START DATASET RECORDS
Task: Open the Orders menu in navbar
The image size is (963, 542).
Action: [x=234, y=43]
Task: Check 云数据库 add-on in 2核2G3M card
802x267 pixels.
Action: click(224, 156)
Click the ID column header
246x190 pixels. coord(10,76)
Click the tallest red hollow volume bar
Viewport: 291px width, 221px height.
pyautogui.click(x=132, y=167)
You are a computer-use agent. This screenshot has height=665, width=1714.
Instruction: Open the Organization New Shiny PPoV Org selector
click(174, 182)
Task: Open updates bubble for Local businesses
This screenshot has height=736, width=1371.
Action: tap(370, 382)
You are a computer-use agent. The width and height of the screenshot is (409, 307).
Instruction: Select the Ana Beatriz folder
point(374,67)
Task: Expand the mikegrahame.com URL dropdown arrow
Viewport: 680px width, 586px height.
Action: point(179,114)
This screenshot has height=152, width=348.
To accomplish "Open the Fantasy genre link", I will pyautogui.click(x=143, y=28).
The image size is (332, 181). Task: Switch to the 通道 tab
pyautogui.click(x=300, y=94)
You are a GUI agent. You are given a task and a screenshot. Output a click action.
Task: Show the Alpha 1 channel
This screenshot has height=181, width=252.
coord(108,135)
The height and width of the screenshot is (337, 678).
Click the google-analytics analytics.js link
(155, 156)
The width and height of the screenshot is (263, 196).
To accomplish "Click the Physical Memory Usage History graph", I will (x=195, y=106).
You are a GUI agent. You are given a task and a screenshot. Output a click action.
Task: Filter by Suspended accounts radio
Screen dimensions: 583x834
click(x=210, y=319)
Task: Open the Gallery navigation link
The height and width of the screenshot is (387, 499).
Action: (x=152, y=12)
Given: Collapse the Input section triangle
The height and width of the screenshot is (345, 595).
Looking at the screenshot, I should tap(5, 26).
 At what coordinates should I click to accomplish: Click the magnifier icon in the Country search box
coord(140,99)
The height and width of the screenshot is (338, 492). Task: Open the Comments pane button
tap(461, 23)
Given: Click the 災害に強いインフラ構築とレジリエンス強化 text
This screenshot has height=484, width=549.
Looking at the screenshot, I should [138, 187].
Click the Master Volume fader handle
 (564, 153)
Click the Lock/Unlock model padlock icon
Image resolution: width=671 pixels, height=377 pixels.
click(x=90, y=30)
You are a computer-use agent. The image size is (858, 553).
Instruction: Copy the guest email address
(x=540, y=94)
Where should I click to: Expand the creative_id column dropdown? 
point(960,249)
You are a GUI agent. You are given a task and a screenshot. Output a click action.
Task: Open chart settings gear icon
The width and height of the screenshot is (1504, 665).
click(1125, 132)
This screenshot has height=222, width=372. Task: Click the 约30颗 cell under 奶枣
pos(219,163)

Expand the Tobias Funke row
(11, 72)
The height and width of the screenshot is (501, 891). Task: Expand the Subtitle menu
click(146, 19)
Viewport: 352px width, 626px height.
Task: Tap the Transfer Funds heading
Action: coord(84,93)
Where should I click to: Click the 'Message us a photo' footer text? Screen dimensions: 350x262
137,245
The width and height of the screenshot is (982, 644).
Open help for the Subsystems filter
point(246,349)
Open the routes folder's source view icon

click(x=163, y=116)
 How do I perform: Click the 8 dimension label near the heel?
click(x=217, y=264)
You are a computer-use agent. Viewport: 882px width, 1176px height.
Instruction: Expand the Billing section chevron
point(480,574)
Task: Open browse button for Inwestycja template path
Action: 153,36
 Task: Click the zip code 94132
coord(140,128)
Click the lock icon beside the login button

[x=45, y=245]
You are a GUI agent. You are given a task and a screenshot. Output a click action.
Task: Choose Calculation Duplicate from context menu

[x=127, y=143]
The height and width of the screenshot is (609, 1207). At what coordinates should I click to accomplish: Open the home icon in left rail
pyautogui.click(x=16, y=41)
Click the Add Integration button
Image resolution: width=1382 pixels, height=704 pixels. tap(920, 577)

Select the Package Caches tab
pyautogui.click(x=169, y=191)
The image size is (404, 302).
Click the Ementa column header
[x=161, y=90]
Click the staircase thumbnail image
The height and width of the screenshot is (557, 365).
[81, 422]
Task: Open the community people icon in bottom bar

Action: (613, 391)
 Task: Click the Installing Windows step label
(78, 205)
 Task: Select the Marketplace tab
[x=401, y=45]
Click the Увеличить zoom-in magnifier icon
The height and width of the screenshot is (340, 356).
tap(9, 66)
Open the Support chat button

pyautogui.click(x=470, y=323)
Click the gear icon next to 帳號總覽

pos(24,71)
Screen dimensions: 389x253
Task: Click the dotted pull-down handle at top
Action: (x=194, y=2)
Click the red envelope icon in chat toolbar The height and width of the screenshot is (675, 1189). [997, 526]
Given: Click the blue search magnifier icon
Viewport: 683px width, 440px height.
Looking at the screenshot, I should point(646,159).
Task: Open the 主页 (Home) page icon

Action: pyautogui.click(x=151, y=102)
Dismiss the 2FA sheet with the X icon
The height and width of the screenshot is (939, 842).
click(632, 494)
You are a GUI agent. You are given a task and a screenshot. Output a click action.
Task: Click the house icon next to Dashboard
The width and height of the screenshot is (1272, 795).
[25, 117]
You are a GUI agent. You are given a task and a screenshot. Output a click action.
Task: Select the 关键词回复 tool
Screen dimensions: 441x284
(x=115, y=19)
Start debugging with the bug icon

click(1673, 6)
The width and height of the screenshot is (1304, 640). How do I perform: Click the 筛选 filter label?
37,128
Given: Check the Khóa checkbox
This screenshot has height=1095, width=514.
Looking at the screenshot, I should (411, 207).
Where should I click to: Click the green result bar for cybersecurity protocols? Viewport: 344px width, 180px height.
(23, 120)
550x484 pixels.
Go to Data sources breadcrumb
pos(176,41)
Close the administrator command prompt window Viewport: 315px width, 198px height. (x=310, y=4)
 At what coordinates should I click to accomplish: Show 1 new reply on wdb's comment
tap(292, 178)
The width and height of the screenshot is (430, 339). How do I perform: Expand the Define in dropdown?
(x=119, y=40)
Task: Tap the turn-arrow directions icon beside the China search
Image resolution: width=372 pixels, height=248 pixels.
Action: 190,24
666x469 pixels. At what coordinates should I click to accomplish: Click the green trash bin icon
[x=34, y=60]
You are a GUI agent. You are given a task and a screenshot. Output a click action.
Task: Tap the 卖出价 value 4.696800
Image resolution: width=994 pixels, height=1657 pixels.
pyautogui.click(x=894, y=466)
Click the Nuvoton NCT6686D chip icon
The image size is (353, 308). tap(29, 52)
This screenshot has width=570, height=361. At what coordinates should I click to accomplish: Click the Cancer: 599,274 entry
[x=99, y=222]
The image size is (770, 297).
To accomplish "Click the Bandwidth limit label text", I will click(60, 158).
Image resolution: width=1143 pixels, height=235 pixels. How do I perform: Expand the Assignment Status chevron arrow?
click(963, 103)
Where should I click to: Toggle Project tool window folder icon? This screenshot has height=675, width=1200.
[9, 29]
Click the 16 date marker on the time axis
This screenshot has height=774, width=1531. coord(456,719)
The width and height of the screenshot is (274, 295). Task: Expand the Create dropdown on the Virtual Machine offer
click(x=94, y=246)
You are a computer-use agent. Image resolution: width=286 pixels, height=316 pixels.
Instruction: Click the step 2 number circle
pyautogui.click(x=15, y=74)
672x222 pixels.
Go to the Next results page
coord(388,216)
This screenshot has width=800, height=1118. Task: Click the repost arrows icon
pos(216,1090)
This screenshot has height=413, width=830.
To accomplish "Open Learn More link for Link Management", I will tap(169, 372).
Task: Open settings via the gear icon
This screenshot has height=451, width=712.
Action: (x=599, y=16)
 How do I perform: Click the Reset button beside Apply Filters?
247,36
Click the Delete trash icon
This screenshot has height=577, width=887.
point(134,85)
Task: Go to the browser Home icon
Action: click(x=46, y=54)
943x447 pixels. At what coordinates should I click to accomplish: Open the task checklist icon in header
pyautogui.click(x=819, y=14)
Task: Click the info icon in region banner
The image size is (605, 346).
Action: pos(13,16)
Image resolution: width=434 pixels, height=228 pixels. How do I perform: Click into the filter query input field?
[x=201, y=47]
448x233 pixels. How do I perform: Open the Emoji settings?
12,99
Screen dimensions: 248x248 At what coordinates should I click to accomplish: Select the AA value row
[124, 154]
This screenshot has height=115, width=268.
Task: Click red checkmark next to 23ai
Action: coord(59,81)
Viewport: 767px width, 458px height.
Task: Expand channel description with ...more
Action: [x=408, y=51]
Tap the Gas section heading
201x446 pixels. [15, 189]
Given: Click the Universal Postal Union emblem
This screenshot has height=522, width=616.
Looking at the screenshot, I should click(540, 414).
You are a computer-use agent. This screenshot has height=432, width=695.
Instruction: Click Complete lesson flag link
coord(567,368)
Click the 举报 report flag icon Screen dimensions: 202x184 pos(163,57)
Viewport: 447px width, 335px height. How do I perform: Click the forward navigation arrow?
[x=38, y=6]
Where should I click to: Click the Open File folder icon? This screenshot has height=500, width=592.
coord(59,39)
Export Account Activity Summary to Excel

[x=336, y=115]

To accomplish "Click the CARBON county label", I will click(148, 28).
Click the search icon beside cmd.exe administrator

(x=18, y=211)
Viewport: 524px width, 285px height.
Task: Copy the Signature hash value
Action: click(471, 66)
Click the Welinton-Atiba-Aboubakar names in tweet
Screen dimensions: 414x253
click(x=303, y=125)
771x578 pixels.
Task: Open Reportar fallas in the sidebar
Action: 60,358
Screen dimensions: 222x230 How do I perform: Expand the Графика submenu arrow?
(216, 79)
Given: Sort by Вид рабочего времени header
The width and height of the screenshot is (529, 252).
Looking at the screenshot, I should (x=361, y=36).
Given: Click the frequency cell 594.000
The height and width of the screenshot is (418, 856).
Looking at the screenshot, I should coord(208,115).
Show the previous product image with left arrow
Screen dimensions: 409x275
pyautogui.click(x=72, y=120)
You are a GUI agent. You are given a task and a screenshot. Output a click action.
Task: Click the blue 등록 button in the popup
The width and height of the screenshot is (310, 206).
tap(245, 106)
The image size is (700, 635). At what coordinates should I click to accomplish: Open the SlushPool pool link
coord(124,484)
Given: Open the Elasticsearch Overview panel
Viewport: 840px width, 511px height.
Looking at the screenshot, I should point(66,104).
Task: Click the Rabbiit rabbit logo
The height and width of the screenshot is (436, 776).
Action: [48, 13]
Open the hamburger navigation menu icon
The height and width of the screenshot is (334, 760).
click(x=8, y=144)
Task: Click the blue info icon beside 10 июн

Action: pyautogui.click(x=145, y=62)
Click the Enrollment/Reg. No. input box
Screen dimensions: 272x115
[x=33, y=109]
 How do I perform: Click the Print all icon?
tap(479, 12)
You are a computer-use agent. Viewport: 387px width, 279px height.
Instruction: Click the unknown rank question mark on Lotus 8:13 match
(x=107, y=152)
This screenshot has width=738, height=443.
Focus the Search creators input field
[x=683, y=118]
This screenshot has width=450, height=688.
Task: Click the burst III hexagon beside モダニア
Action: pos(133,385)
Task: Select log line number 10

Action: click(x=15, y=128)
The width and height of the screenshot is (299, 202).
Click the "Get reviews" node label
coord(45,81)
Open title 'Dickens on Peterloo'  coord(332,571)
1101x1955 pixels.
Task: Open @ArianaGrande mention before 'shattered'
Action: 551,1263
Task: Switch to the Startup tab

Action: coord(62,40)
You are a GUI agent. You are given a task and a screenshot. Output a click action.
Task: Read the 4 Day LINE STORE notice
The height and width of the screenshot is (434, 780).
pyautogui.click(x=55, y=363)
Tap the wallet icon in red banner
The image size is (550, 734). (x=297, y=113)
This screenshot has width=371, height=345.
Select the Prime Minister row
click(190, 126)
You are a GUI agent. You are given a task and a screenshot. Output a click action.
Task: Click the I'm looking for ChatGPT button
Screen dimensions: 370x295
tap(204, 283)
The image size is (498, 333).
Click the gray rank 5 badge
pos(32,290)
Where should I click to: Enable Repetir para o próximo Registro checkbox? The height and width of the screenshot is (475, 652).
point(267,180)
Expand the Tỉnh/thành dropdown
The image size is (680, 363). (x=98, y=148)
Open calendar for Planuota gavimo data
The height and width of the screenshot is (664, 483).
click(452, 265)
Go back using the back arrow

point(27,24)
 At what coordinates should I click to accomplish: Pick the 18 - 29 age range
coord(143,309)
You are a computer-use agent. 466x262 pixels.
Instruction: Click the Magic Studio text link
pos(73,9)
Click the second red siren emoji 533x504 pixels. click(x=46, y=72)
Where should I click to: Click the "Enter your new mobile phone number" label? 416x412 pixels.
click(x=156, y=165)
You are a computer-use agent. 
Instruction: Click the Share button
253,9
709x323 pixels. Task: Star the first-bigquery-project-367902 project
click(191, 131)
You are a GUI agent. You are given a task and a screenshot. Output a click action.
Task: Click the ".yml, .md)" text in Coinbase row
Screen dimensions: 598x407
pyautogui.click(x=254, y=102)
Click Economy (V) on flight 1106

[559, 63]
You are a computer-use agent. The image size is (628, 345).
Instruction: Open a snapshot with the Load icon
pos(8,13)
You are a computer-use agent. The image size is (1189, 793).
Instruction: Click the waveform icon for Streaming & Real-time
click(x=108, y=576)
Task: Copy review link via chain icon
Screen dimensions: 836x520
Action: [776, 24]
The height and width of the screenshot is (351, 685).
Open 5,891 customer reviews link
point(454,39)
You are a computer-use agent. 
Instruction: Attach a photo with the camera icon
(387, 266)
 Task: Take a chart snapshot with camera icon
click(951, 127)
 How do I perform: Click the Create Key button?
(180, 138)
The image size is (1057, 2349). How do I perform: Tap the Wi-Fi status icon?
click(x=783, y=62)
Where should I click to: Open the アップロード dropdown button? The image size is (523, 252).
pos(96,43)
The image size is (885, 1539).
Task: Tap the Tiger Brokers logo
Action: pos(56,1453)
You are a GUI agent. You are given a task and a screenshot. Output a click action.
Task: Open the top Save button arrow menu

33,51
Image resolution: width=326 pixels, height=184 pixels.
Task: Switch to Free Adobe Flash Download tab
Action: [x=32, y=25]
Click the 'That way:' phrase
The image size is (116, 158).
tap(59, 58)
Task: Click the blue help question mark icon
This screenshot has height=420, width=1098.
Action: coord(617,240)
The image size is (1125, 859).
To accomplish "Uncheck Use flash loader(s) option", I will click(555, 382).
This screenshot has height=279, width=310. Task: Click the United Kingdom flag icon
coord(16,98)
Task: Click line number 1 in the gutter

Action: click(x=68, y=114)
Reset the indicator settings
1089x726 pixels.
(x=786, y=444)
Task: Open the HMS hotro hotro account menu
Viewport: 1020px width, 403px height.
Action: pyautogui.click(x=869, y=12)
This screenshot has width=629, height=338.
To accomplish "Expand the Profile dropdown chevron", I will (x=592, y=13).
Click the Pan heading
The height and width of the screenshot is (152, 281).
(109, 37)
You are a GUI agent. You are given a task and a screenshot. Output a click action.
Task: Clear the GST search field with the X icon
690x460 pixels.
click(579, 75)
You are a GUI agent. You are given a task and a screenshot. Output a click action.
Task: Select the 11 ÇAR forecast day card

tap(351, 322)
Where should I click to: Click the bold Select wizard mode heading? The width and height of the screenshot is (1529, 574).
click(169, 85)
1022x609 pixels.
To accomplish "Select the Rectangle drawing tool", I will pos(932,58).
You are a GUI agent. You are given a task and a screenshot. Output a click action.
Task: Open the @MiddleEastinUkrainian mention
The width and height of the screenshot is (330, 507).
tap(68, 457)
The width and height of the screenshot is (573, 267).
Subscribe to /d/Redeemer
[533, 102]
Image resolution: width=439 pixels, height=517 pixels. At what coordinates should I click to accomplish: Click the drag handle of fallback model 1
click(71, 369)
END DATASET RECORDS
Return, line for line and unchanged, the data from its first line through the line containing "Task: Expand the mikegrahame.com".

Task: Open the Orders menu in navbar
The image size is (963, 542).
Action: [x=234, y=43]
Task: Check 云数据库 add-on in 2核2G3M card
802x267 pixels.
Action: click(224, 156)
Click the ID column header
246x190 pixels. coord(10,76)
Click the tallest red hollow volume bar
Viewport: 291px width, 221px height.
pyautogui.click(x=132, y=167)
You are a computer-use agent. This screenshot has height=665, width=1714.
Instruction: Open the Organization New Shiny PPoV Org selector
click(174, 182)
Task: Open updates bubble for Local businesses
This screenshot has height=736, width=1371.
Action: tap(370, 382)
You are a computer-use agent. The width and height of the screenshot is (409, 307).
Instruction: Select the Ana Beatriz folder
point(374,67)
Task: Expand the mikegrahame.com URL dropdown arrow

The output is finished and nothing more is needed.